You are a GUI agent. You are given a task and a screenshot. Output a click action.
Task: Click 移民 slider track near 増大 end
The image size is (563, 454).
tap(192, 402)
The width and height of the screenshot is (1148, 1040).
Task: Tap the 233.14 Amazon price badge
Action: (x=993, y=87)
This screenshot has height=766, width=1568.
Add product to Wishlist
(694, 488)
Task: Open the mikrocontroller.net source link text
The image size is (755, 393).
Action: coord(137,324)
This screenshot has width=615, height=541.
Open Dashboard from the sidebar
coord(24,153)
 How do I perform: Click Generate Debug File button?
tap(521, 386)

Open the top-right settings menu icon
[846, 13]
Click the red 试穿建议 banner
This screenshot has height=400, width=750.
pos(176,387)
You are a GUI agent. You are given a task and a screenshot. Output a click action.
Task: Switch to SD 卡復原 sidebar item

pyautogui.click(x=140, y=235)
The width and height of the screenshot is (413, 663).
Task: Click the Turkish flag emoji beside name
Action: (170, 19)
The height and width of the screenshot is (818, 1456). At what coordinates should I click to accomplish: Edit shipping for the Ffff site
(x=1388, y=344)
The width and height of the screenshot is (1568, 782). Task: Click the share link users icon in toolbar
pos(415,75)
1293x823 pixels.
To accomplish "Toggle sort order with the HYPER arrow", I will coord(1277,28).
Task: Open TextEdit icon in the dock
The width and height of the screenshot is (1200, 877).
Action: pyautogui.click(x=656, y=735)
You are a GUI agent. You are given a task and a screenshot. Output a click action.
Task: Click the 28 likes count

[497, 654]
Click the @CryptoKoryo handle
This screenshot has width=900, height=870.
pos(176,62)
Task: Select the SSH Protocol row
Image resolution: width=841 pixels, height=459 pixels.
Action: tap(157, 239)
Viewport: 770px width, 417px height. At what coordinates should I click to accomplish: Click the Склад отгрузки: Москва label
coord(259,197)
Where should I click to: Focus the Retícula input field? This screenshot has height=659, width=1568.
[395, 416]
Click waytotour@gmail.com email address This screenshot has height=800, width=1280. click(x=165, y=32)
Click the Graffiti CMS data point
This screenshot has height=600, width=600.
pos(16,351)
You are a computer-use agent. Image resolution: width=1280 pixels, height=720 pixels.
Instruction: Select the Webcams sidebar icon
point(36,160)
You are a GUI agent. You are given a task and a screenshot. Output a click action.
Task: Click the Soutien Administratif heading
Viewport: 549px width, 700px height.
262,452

◆ ◆ ◆ ◆ ◆

About this exercise: Repeat the data in its entirety, exactly as written.

Reply:
You are a GUI agent. You are given a task and a screenshot. Output a click action.
Task: Click 移民 slider track near 増大 end
The image size is (563, 454).
tap(192, 402)
The width and height of the screenshot is (1148, 1040).
Task: Tap the 233.14 Amazon price badge
Action: (x=993, y=87)
This screenshot has height=766, width=1568.
Add product to Wishlist
(694, 488)
Task: Open the mikrocontroller.net source link text
The image size is (755, 393).
Action: coord(137,324)
This screenshot has width=615, height=541.
Open Dashboard from the sidebar
coord(24,153)
 How do I perform: Click Generate Debug File button?
tap(521, 386)

Open the top-right settings menu icon
[846, 13]
Click the red 试穿建议 banner
This screenshot has height=400, width=750.
pos(176,387)
You are a GUI agent. You are given a task and a screenshot. Output a click action.
Task: Switch to SD 卡復原 sidebar item

pyautogui.click(x=140, y=235)
The width and height of the screenshot is (413, 663).
Task: Click the Turkish flag emoji beside name
Action: (170, 19)
The height and width of the screenshot is (818, 1456). At what coordinates should I click to accomplish: Edit shipping for the Ffff site
(x=1388, y=344)
The width and height of the screenshot is (1568, 782). Task: Click the share link users icon in toolbar
pos(415,75)
1293x823 pixels.
To accomplish "Toggle sort order with the HYPER arrow", I will coord(1277,28).
Task: Open TextEdit icon in the dock
The width and height of the screenshot is (1200, 877).
Action: pyautogui.click(x=656, y=735)
You are a GUI agent. You are given a task and a screenshot. Output a click action.
Task: Click the 28 likes count

[497, 654]
Click the @CryptoKoryo handle
This screenshot has width=900, height=870.
pos(176,62)
Task: Select the SSH Protocol row
Image resolution: width=841 pixels, height=459 pixels.
Action: tap(157, 239)
Viewport: 770px width, 417px height. At what coordinates should I click to accomplish: Click the Склад отгрузки: Москва label
coord(259,197)
Where should I click to: Focus the Retícula input field? This screenshot has height=659, width=1568.
[395, 416]
Click waytotour@gmail.com email address This screenshot has height=800, width=1280. click(x=165, y=32)
Click the Graffiti CMS data point
This screenshot has height=600, width=600.
pos(16,351)
You are a computer-use agent. Image resolution: width=1280 pixels, height=720 pixels.
Instruction: Select the Webcams sidebar icon
point(36,160)
You are a GUI agent. You are given a task and a screenshot. Output a click action.
Task: Click the Soutien Administratif heading
Viewport: 549px width, 700px height.
262,452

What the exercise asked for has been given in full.